Preserving clusters and correlations: a dimensionality reduction method for exceptionally high global structure preservation
Jacob Gildenblat, Jens Pahnke
TL;DR
PCC introduces a global correlation objective to dimensionality reduction, explicitly aiming to preserve the global arrangement of data by aligning high- and low-dimensional distances to reference points. It couples this with a local structure objective based on clustering observability, learned via a linear classifier on the low-dimensional embedding. The method achieves state-of-the-art GS preservation, outperforms many existing DR approaches on multiple datasets, and can augment UMAP through PCUMAP or via initialization strategies, with demonstrated benefits in medical imaging contexts.
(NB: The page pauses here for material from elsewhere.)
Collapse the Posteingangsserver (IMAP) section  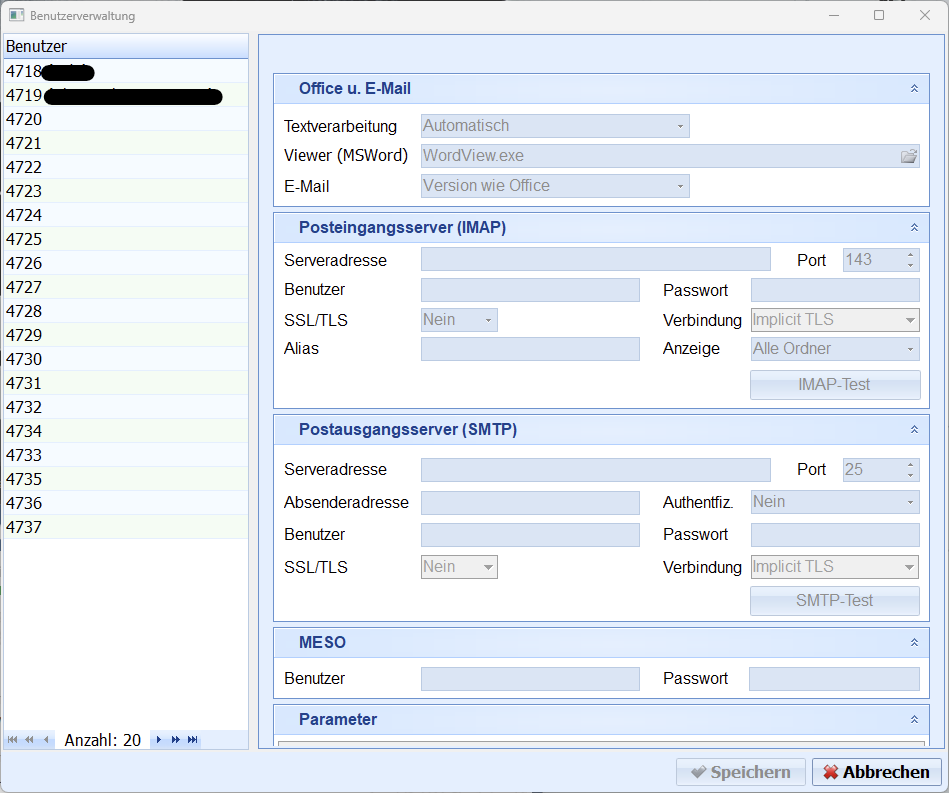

The work provides a practical, simple framework for improving global fidelity in DR while maintaining competitive local clustering behavior, with clear implications for visualization and downstream analysis in life sciences and imaging.
Abstract
We present Preserving Clusters and Correlations (PCC), a novel dimensionality reduction (DR) method a novel dimensionality reduction (DR) method that achieves state-of-the-art global structure (GS) preservation while maintaining competitive local structure (LS) preservation. It optimizes two objectives: a GS preservation objective that preserves an approximation of Pearson and Spearman correlations between high- and low-dimensional distances, and an LS preservation objective that ensures clusters in the high-dimensional data are separable in the low-dimensional data. PCC has a state-of-the-art ability to preserve the GS while having competitive LS preservation. In addition, we show the correlation objective can be combined with UMAP to significantly improve its GS preservation with minimal degradation of the LS. We quantitatively benchmark PCC against existing methods and demonstrate its utility in medical imaging, and show PCC is a competitive DR technique that demonstrates superior GS preservation in our benchmarks.